This is an interesting problem and I think it will take a bit of trial and error to get the behavior you want as this is currently not supported by the CDKTF CLI directly.
There are two separate aspects to it, so I’ll talk about them separately.
cdktf get
The get command generates TypeScript bindings based on the Terraform provider schema JSON. It obtains this schema by creating a temporary directory with a dummy Terraform project using the providers specified in cdktf.json > terraformProviders which it then first initializes to download the providers (running terraform init) and it then invokes terraform providers schema -json to obtain the schema.
Here, I expect the terraform init command to be the culprit that makes calls to the Terraform Registry, downloading the provider and checking its checksums. It seems that you’ve already set-up your .terraformrc fetches that provider from your local mirror instead. I suspect that this step requires access to the Registry in order to fetch the checksums for your provider. Unfortunately, there doesn’t seem to be a way to tell init to not fetch checksums.
Which is why I suspect, that another way forward might be required here. One possibility that comes to mind, would be to use a privately hosted Terraform registry that can be accessed internally and which can serve checksums.
Another alternative would be to get around using the get command by vendoring the pre-built package we have for the AzureRM. Theoretically, you could just take its src/ directory and put it into .gen/providers/azurerm (or anywhere else in your project).
cdktf plan / deploy
Both of those commands invoke cdktf synth which runs your CDKTF program to create the cdktf.out/stacks/<xy>/cdk.tf.json files that contain the code that Terraform is invoked on in the end. Both of those also invoke terraform init and terraform providers lock both of which might make calls to the Terraform Registry for checksums that you might not be able to suppress.
That said, it is possible to only run cdktf synth and then use the Terraform CLI directly in the outputs directory which would give you full control over the commands you invoke (i.e. never invoking the providers lock command).

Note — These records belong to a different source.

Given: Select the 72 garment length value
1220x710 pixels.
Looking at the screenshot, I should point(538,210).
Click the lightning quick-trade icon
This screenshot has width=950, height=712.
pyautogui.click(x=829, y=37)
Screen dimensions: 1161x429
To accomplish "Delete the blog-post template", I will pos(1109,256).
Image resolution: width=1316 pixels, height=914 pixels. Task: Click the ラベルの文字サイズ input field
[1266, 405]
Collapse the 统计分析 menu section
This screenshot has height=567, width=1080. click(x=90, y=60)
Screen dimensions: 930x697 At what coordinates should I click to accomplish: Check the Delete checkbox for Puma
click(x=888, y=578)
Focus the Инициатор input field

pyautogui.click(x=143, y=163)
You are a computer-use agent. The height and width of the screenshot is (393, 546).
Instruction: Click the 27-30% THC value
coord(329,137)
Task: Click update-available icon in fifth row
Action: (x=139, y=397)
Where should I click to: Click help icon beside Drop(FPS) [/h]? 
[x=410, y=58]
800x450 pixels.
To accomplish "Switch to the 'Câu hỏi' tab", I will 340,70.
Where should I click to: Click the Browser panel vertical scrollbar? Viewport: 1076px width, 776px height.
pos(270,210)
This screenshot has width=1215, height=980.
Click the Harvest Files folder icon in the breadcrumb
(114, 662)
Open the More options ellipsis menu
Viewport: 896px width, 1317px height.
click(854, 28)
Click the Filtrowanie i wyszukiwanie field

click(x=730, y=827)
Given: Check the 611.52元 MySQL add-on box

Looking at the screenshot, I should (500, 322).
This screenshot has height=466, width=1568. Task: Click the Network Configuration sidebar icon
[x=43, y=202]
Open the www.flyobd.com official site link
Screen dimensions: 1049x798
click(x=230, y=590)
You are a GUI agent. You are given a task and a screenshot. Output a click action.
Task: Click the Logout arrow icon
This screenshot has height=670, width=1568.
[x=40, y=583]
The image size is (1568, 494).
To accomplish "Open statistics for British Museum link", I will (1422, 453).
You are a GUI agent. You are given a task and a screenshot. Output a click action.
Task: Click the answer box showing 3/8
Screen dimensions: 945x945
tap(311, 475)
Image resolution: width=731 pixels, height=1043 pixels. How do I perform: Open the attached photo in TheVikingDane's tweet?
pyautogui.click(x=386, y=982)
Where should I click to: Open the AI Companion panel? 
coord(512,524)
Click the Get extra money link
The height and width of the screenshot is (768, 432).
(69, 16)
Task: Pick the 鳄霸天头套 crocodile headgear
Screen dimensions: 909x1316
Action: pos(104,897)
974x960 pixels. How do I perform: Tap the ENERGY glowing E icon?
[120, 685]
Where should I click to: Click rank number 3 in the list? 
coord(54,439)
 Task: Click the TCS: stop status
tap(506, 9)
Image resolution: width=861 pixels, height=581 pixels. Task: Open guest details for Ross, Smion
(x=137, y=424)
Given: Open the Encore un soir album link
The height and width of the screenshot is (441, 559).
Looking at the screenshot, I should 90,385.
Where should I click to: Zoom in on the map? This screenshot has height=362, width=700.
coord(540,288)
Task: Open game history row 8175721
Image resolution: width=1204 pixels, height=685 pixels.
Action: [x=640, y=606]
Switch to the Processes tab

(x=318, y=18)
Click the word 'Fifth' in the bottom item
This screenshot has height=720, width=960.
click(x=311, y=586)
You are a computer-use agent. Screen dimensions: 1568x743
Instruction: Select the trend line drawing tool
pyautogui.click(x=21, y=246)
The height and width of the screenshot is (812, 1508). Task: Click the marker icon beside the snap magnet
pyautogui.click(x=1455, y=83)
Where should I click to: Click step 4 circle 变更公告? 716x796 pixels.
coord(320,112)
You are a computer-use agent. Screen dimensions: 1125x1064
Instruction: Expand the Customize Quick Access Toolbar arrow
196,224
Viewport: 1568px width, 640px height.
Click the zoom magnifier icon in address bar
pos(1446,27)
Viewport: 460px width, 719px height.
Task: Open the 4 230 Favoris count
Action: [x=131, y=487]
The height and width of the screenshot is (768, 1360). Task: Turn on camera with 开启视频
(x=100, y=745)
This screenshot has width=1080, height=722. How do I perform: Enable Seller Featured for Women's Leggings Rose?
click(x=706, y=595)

However, this still leaves you with the problem of terraform init trying to access the Registry for checksums. I’m not familiar with the exact process there, but maybe @apparentlymart can shed some insights here. My best guess would be to try using a private registry (which might even work locally / served from the filesystem).
Maybe Martin also knows about some similar requests (which I’m sure there were) or even docs about running Terraform in environments that don’t have internet access.
Thanks for your quick reply and detailed explanations
One possibility that comes to mind, would be to use a privately hosted Terraform registry that can be accessed internally and which can serve checksums.
If I use Artifactory (which we have) to store the azurerm provider and then reference it in my cdktf.json file, will it solve the problem entirely ?
If it’s the case, is there a guide that shows how to do this ? My knowledge is very limited with Artifactory, any help would be appreciated.